Il est licencié pour faute grave le 17 juin 2014, son employeur lui reprochant des manquements graves à ses obligations contractuelles (comme des soucis d’organisation des épreuves d’examen, le fait que le frère du salarié avait participé aux épreuves et avait obtenu des notes bien supérieures à celles des autres candidats, etc.), soit une réelle violation des engagements pris sur l’honneur par le salarié.

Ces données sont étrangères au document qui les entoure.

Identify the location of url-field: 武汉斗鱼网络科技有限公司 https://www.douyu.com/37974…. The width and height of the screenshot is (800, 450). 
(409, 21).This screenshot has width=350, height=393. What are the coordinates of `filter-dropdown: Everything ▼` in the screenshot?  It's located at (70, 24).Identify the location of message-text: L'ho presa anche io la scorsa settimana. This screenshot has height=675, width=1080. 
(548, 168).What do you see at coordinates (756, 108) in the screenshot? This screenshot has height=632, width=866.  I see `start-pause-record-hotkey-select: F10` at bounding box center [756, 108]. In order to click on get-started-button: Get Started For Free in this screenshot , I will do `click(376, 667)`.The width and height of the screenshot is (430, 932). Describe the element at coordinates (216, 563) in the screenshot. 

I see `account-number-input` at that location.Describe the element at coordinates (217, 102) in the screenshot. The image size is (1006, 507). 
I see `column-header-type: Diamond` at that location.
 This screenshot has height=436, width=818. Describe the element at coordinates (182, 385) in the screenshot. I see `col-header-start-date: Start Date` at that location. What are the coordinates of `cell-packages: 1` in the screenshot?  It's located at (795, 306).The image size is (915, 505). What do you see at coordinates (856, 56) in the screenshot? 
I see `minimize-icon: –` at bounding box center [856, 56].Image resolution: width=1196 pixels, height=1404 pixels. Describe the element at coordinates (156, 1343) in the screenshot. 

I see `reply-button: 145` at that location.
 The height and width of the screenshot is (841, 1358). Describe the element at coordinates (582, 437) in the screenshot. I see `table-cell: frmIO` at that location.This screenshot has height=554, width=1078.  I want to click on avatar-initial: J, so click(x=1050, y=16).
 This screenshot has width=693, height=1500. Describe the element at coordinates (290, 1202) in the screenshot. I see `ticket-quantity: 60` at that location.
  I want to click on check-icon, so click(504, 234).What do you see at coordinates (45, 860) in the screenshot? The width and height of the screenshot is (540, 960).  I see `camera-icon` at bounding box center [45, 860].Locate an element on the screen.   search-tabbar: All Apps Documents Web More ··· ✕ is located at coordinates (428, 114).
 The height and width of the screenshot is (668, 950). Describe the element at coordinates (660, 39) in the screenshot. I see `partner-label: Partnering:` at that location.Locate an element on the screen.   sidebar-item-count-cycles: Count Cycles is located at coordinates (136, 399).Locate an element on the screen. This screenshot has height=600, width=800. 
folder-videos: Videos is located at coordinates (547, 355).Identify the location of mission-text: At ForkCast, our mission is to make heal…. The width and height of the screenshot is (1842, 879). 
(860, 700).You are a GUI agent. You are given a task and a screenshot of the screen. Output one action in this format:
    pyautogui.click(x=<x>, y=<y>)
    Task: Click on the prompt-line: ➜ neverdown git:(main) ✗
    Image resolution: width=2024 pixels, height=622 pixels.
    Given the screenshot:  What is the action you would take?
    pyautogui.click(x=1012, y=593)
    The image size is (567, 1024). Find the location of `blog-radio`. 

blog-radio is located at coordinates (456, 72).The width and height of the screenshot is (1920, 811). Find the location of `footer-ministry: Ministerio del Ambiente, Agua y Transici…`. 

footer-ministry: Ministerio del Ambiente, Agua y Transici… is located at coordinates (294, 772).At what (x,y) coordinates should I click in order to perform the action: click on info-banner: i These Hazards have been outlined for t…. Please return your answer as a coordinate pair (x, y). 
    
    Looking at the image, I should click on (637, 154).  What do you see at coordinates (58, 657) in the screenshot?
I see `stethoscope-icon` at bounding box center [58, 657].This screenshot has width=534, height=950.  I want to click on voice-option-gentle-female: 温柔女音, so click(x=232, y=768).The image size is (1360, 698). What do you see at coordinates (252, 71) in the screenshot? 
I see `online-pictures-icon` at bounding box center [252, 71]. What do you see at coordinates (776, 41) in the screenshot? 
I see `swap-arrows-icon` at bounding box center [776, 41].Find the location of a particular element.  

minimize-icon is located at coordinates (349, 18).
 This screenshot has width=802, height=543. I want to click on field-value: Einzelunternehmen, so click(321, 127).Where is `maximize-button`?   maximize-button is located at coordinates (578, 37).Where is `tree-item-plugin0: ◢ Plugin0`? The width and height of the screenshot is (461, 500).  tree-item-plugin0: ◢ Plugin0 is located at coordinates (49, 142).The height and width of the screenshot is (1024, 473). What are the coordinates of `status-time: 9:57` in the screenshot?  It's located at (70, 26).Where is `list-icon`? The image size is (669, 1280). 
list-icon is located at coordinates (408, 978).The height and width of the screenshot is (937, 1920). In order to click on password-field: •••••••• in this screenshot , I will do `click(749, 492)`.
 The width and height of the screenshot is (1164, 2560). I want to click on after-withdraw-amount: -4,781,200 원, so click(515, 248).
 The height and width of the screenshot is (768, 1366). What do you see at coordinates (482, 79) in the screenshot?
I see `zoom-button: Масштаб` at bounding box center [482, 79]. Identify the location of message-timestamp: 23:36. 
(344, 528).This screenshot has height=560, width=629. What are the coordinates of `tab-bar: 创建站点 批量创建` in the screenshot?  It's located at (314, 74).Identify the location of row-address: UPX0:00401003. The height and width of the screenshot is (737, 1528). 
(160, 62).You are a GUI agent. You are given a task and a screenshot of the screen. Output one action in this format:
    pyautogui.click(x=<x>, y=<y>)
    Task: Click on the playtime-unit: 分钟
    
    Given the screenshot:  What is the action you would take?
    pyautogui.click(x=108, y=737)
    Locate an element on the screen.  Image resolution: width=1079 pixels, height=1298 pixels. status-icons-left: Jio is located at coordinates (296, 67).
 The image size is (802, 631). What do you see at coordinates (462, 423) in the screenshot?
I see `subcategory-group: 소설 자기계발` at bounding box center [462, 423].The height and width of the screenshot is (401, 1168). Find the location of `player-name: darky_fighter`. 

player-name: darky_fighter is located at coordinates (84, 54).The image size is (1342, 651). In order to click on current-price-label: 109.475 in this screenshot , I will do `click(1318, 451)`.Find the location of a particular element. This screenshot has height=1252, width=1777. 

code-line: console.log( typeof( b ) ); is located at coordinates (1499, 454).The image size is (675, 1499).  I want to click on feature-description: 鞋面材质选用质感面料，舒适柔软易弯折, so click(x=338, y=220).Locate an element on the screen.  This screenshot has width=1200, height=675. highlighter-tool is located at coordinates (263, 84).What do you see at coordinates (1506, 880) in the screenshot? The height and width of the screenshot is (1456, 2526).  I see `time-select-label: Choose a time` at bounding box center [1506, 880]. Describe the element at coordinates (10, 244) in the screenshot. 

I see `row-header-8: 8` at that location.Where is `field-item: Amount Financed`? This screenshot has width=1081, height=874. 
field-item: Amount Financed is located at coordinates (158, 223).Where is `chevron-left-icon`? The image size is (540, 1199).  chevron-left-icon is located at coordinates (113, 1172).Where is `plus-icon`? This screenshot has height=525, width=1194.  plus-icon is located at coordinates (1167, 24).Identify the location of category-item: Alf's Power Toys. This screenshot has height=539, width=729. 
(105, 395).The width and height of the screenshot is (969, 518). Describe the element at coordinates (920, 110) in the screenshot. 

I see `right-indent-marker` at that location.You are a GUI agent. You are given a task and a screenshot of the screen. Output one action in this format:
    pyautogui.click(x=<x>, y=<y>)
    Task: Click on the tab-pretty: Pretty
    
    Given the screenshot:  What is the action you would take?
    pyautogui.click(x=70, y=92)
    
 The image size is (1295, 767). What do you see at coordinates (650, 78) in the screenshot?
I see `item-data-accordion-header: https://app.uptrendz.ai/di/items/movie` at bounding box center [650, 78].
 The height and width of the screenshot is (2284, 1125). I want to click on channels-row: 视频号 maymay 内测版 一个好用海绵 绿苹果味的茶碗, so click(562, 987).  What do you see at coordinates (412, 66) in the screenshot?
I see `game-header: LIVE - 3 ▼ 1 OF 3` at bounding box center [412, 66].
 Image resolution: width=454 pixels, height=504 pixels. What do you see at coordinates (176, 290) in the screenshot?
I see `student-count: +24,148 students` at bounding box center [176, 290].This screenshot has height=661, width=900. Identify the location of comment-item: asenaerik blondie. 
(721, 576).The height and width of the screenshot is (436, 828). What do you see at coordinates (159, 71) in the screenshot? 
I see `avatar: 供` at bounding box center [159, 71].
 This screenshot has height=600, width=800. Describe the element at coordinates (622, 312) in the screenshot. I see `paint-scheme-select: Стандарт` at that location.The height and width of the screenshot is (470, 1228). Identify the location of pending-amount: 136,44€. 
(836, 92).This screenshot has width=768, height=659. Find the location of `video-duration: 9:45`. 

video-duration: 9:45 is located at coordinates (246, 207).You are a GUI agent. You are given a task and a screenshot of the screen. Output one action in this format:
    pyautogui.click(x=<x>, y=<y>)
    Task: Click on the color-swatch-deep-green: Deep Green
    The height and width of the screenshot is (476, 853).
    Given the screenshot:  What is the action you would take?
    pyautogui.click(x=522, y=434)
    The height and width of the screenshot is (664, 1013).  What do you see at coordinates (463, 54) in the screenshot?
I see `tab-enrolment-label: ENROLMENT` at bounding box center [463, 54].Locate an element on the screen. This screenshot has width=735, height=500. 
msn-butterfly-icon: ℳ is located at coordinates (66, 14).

Après avoir été débouté par la cour d’appel de Versailles, par arrêt du 26 septembre 2019, il est à nouveau par la Cour de cassation qui rejette son pourvoi, confirmant que :
- La violation par le salarié des engagements pris sur l'honneur;
- Est constitutive, à elle seule, d'une faute grave.
Extrait de l’arrêt :
Réponse de la Cour
- D'une part, le moyen, pris en sa première branche, qui se prévaut de dispositions statutaires relatives à la délégation des pouvoirs du bureau, est inopérant, dès lors que la cour d'appel a constaté que la délégation de pouvoirs avait été accordée par le président du conseil d'administration.
- D'autre part, la cour d'appel a constaté que la violation par le salarié des engagements pris sur l'honneur, constitutive, à elle seule, d'une faute grave, était postérieure à l'avertissement.
- Le moyen ne saurait donc être accueilli.